A Pagan Perception of Christians
Lucian’s depiction of Christians in antiquity is almost sympathetic by his standard, and perceptive as well:
The Christians, you know, worship a man to this day — the distinguished personage who introduced their novel rites, and was crucified on that account. … The activity of these people, in dealing with any matter that affects their community, is something extraordinary; they spare no trouble, no expense. These misguided creatures start with the general conviction that they are immortal for all time, which explains the contempt of death and voluntary self-devotion which are so common among them; and then it was impressed on them by their original lawgiver that they are all brothers, from the moment that they are converted, and deny the gods of Greece, and worship the crucified sage, and live after his laws. All this they take quite on trust, with the result that they despise all worldly goods alike, regarding them merely as common property. Now an adroit, unscrupulous fellow, who has seen the world, has only to get among these simple souls, and his fortune is pretty soon made; he plays with them.
Inheritance of the Philosophers
The real necessities Diogenes inherited from Antisthenes, and Crates from Diogenes; and in those necessities was more grandeur and majesty than in the Persian Empire — wisdom, independence, truth, frankness, freedom. Diogenes inherited all this from Antisthenes, and left it to Crates with some addition.

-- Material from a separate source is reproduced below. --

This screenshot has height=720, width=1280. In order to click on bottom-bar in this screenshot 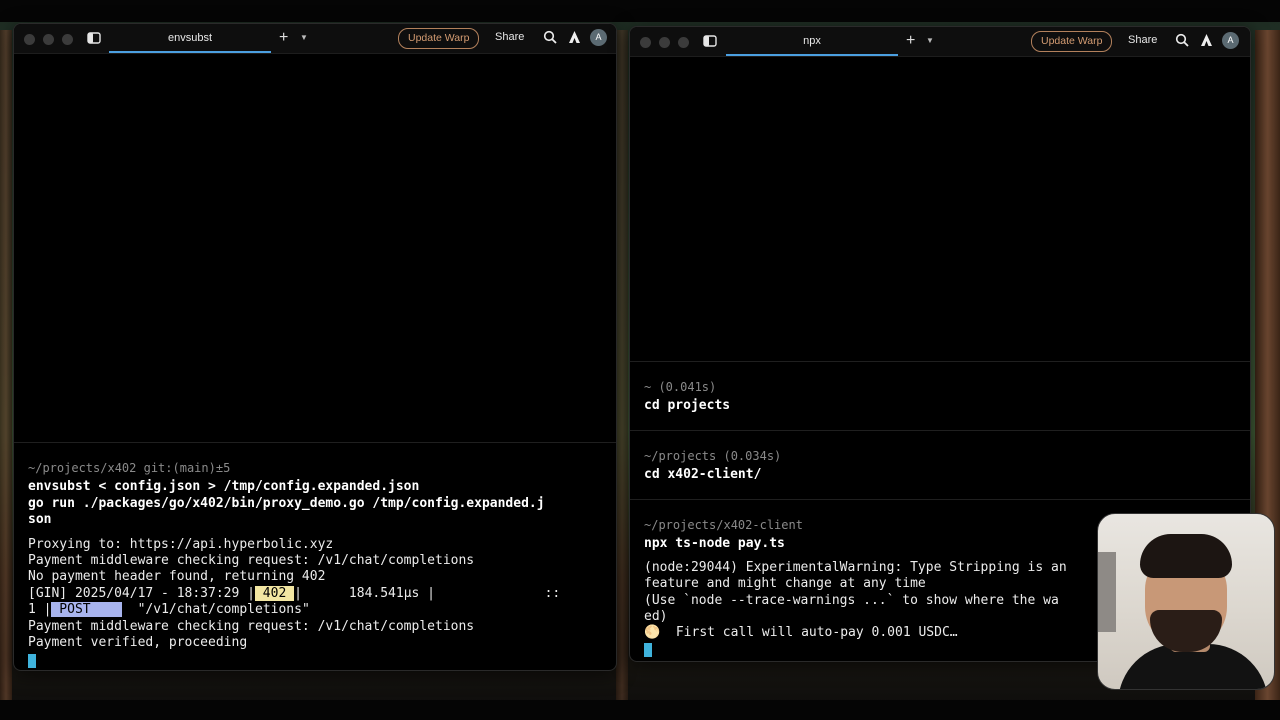, I will do `click(640, 710)`.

Others, however, were not interested in such property; no one paid the philosophers the attentions of an expectant heir; they all lad their eyes on gold, instead. They had no receptacle for such things as the philosophers could give; luxury had made them so leaky — as full of holes as a worn-out purse. Put wisdom, frankness, or truth into them, and it would have dropped out; the bottom of the bag would have let them through, like the perforated cask into which those poor Danaids are always pouring. Gold, on the other hand, they could grip with tooth or nail or somehow.